In simple terms, Monroe’s Motivated Sequence is a 5-step formula, also known as the progressive persuasion method crafted by Alan H. Monroe back during mid-1930s.
The purpose of this technique is to persuade people into taking action and priming your audience into making immediate changes. You can see Monroe’s Motivated Sequence in action in numerous life situations like sales pitches and infomercials.
It is imperative to have an extemporaneous, confident, and passionate delivery when using Monroe’s Motivated Sequence. Attention, need, followed by satisfaction, visualization, and call to action are the five steps involved in the sequence.
Top Reasons to Use Monroe’s Motivated Sequence
Alan H. Monroe used persuasive psychology for developing an outline for his speeches to be more result-oriented. The motivated sequence with its five steps is a time-tested and well-used approach to come up with highly impactful speeches guaranteed to persuade the audience. Speakers can use it to arrange and create the different parts of a message in a variety of situations.
The motivated sequence is clearly structured, quick, and simple which makes it easier for the speakers to design and deliver the most convincing speeches that will persuade their audience into taking action. This comes in handy in making the audience more focused on the things they can do. It will also make them recognize that you, the speaker, are aware of their problems, understand them, and that you will be able to help them address these issues accordingly.
Benefits of Using Monroe’s Motivated Sequence
Monroe’s Motivated Sequence can help speakers to effectively convey their messages to the audience. This can encourage speakers into motivating their audience to have a more positive response to the purpose of the speaker.
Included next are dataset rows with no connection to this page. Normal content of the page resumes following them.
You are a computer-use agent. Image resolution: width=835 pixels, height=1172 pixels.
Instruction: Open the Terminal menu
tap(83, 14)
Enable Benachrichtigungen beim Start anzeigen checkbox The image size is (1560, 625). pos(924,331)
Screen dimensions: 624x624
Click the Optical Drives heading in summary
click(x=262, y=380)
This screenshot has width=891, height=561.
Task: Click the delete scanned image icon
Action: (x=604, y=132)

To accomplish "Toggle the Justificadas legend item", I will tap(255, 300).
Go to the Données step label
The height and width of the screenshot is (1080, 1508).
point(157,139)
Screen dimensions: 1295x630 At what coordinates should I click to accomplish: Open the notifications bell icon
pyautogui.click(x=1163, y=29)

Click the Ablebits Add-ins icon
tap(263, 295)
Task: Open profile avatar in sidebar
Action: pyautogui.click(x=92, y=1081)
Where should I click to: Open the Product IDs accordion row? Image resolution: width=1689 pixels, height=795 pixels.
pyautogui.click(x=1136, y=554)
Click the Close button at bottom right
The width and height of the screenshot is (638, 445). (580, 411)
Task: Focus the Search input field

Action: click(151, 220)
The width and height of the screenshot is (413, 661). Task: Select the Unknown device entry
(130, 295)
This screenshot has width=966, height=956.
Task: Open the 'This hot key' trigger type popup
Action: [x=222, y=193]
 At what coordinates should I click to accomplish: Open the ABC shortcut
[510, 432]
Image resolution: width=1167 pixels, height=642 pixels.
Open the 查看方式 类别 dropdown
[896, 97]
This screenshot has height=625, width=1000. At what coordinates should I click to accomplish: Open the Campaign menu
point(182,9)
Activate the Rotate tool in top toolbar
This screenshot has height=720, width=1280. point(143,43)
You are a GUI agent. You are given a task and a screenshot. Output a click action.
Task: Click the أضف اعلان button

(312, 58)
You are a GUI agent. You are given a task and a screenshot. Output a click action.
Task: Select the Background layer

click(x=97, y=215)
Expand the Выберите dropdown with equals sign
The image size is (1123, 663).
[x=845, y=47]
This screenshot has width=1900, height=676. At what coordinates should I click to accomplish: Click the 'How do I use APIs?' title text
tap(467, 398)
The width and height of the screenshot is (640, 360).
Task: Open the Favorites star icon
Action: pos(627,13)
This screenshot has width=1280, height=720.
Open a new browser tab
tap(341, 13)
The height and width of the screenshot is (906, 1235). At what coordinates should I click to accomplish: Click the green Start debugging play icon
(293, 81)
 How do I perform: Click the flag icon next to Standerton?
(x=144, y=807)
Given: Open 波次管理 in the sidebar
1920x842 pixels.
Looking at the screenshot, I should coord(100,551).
Persuasion is considered a blessing. When you have the capacity to speak well, you will be able to thoroughly sell and convey your ideas. It also allows you to put across your purpose and galvanize it in the minds of your audience through effective usage of emotive language. This also lets you instill the five steps of the sequence to have a positive influence among your audience.
It doesn’t matter if you are a team leader, a manager, or a senior executive. Your primary job is to move, inspire, and motivate people into taking action – and this method can be a helpful tool that lets you glue your speech together well – in order to create an engaging and subtle persuasive speech with a good call to action.
The 5 Steps of Monroe’s Motivated Sequence
Here are the 5 steps of Monroe’s Motivated Sequence that make it work:
The very first thing that people hear in any presentation or speech is none other than the attention-getter. This must grab their interest and attention right away and make them open their ears to what you have to say.
Statistic, engaging question, quote, fact, and story are some of the best and most effective ways of gaining attention. When determining what to include in the speech, consider your audience, what suits the occasion best, and what will capture your attention if you were a member of the audience.
As you develop your speech, you might also want to add different kinds of attention-getters and tailor them to suit your speech the most.
Once you managed to get the attention of your audience, the next step you need to take is to give an explanation of the issue or problem at hand. Start by asking yourself: what is the problem? Is a change necessary? Make sure you tell the audience about the problem and explain the reason why it is a problem in the first place. Explain who the issue affects the most as well as its severity. Consider the effect of the problem on your audience.
In case you find it hard to figure out what the problem is, think of the things you believe require changing or fixing. Think of the topics you are passionate about and whether the current status quo has a problem that you wish to change.
After you have finished explaining the problem to the audience, you need to offer an answer to the issue. Be sure to ask yourself about the solution for your need or problem.
How will you be able to achieve this? What necessary steps do you need to take for this solution? What are the things you should consider to get to the solution?
This particular section must be a clear and a definite plan with complete steps to reach the solution for the problem. The solution in itself might be complicated so it is important to make sure it is easy and simple to follow considering your established context when you explain the issue.
It is also important to include all the necessary details as much as possible in order to have a better understanding of the solution. This can also involve steps that might seem obvious. The best way of doing it is to presume that your audience doesn’t have any idea on how to address the need or solve the problem.
By this time, your audience must already understand the setback, be engaged, and already knows the solution. Visualization is the fourth step. Here, you need to explain to the audience how their life will be better if these solution gets used to address the problem.
What will the world be like if the problem is not an issue anymore? See to it that you focus on all the benefits. It might mean that you need to discuss a few of the issues again to enlighten how life will improve once the problems are gone.
In case you feel that you need to address the opposing points of view, visualization is considered the perfect step to talk about these claims and refute them.
Call to Action
Call to action is the last step in Monroe’s Motivated Sequence. It comes at your conclusion’s end and will also be the very last thing your audience hears in the speech. Make sure you urge the audience into taking action immediately to fix the issue.
Once you get to this part of your speech, the audience will already be interested to learn how to make the necessary change. What are the things your audience can do at once that will support the resolution?
Are you ready to use and apply Monroe’s Motivated Sequence in your next speech and say goodbye to your stage fright once and for all?